To understand how the research progressed from index benchmarking to Plato requires some background.
To start, Active Share is a score assigned to each mutual fund, from zero to 100, based on how much its portfolio weights differ from the fund’s benchmark index — for example, the S&P 500. A portfolio with exactly the same weights as the S&P 500 in the 500 companies that make up this index would have an Active Share of zero, while a portfolio that didn’t overlap at all with the S&P 500 would have an Active Share of 100.
Knowing a mutual fund’s Active Share is critical, because actively managed mutual funds charge higher fees than index funds, which are also known as passive funds. Many investors are willing to pay that premium because they expect the actively managed mutual fund, under the direction of a skilled portfolio manager, to outperform the benchmark.
Unfortunately, many actively managed mutual funds do not do that much stock picking or are even closet benchmark funds, charging high fees for a portfolio that largely mirrors that of the index, says Cremers. Active Share is a tool that investors can use to avoid these closet benchmark funds and find true stock pickers.

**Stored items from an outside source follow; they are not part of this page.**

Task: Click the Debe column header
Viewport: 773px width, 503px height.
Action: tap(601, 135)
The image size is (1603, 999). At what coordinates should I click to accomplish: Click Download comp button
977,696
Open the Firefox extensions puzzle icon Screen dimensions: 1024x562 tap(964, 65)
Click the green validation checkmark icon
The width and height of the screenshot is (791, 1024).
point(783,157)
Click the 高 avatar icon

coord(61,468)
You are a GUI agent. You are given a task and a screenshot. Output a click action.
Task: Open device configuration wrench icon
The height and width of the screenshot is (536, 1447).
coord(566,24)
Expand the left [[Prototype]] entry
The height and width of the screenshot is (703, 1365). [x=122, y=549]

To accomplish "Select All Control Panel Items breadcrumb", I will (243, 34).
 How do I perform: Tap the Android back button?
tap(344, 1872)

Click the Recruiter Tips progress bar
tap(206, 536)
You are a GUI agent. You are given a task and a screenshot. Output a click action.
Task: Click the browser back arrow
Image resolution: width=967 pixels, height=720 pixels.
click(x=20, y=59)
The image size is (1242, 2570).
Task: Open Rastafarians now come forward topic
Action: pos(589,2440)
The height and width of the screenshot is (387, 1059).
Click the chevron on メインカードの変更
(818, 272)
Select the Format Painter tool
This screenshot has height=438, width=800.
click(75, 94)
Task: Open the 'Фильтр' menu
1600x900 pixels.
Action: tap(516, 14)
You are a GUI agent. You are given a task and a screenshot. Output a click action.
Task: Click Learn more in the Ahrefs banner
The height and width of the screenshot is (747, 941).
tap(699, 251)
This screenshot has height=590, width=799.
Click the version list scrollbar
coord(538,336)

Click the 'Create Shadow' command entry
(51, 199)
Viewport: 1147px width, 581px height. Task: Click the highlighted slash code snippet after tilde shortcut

Before Active Share, the most common measure of active portfolio management was tracking error volatility, which represented the volatility of the difference in the returns between a fund and its benchmark. But tracking error volatility has a number of flaws. For instance, well-diversified stock picker portfolios may have a lower tracking error than less diversified sector rotator portfolios, even though the later funds may have substantially more overlap with the benchmarks.
In their 2006 paper, Cremers and Petajisto argued that Active Share provided a more relevant view of how much mutual funds differed from the benchmark, and thus of how justified they were in charging a higher fee. Even more tantalizing, their paper found that funds with high Active Share “significantly outperform their benchmarks, both before and after expenses.”
It was this finding in particular that drew the finance world’s attention. Soon, the two scholars were being invited to address groups of investors around the world. In 2007 and 2008, Cremers gave presentations in Rome, Milan, London and Amsterdam. Morningstar, the independent investment research company, adopted Active Share as one of its mutual fund measurements. Cremers and Petajisto’s paper was finally published in 2009 in the Review of Financial Studies, introducing even more people to the idea. “Of all portfolio measures invented over the past decade, Active Share has become by far the most popular,” Morningstar analyst John Rekenthaler wrote in 2014.
Active Share was quickly embraced by both academics and investors as an important new tool to evaluate portfolio managers. But some investment analysts cast doubt on the usefulness of Active Share by itself as a way to predict future performance. In 2014, Fidelity released a paper arguing that “investors should be wary of trying to make precise distinctions about manager skill or return potential using Active Share alone.”
In response to these criticisms, Cremers, who recently was named the Bernard J. Hank Professor of Finance at Mendoza College of Business, began writing a series of papers clarifying and refining his original findings.
In 2016, he and Ankur Pareek of the Rutgers Business School published a paper in the Journal of Financial Economics showing that, among high Active Share portfolios, only those with “patient” investment strategies — those with stock holding durations of over two years — were able to outperform their benchmarks. Cremers saw this as a way to correct a common misunderstanding about Active Share — one he admits his original paper introducing Active Share may have inadvertently encouraged.
“Some people seem to think that high Active Share means the manager has skill, and that the fund will outperform,” he explained. “Active Share doesn’t measure performance. It doesn’t measure skill. It just measures how different the fund is from the relevant index fund. I think we may have contributed to this notion ourselves, because we chose the subtitle, ‘A New Measure that Predicts Performance,’ for our 2009 paper. If I were writing it today, I would probably choose a humbler subtitle.”